Sometimes, i feel that it's unfair for me.

I have a dream and my dream is just simple. No, i don't dream about a fancy car or a palace.

My dream is simple that i can manage my own family. In the same roof, same house, same city, same island.

But, it's just a fairytail for me.

I can only cry to reach that dream.

While the others can have it without strugling.

When i go to sleep, I can only imagine my husband is laying next to me.

When i go shopping, i can only imagine that we're shopping together.

When i need to see the doctor, i can only look at another people with their partners and i sit by myself, alone, waiting the doctor to come.

I have to do the radiology test all alone, wait for the result alone, and go home alone in the night along with the pain inside my womb.

What's the point of your marriage if you have to do all these things alone??



I feel dead inside

Have you ever felt dead inside??

Maybe, that's what i feel now.

It looks like that i'm strong, but honestly i'm not.

I just pretend to be strong.

I just pretend that i'm okay, while actually i'm not.

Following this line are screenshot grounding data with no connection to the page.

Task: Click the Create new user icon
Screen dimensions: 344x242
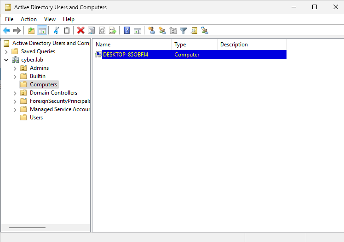Action: coord(152,31)
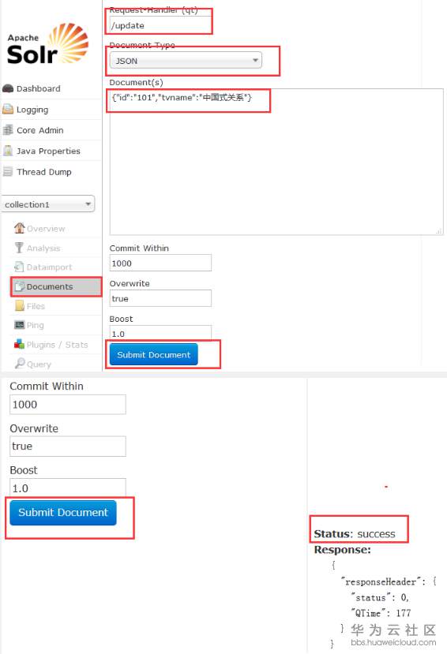The height and width of the screenshot is (654, 447).
Task: Click the Ping icon
Action: 19,325

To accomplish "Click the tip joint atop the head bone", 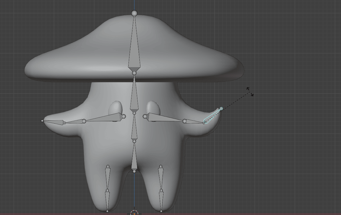I will (134, 13).
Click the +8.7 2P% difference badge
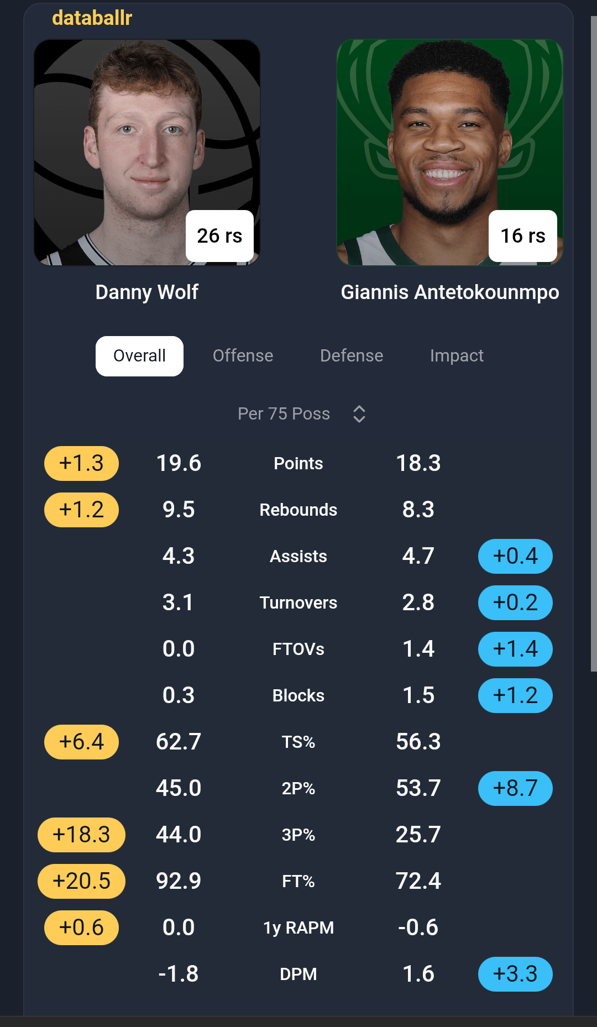This screenshot has width=597, height=1027. tap(515, 788)
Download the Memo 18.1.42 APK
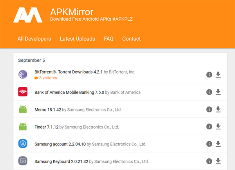This screenshot has width=235, height=170. [x=218, y=109]
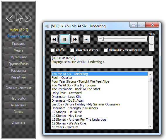
Task: Click the Сменить аккаунт button
Action: point(19,88)
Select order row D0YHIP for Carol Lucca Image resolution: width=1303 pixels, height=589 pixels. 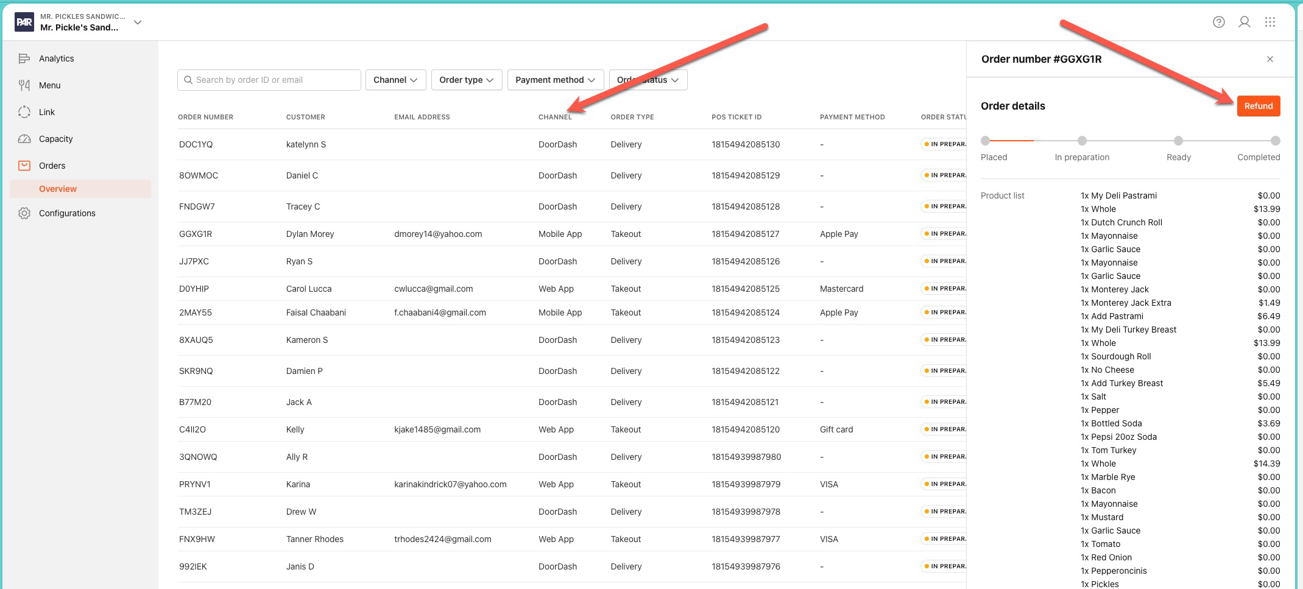coord(194,289)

I really want to be happy. But i think as time goes by and i'm getting older i find it's difficult for me to feel joy and happy. Because, problems come and go and sometimes they stay.

Only time can answer whether my problems finally could be solved or not or whether i have another option.

I don't know what will make me happy. Do you know? Tell me if you do.

What do you love the best? Is it the city or me?

What do you need the most? Is it the city or me?

Are you happy with me??

Are you happy for what you are now and for your condition right now?

I feel dead inside. As time goes by and you're not with me.

I feel dead inside. As time goes by and i couldn't see your face.

I feel dead inside. As time goes by and there is a time when there is no call or chat from you.

I feel dead inside. As time goes by and we're busy for what we're doing everyday without saying hello to each other.

I feel dead inside. It has been more than a year.

I only have love, but now i feel dead inside. Will you make me feel alive again?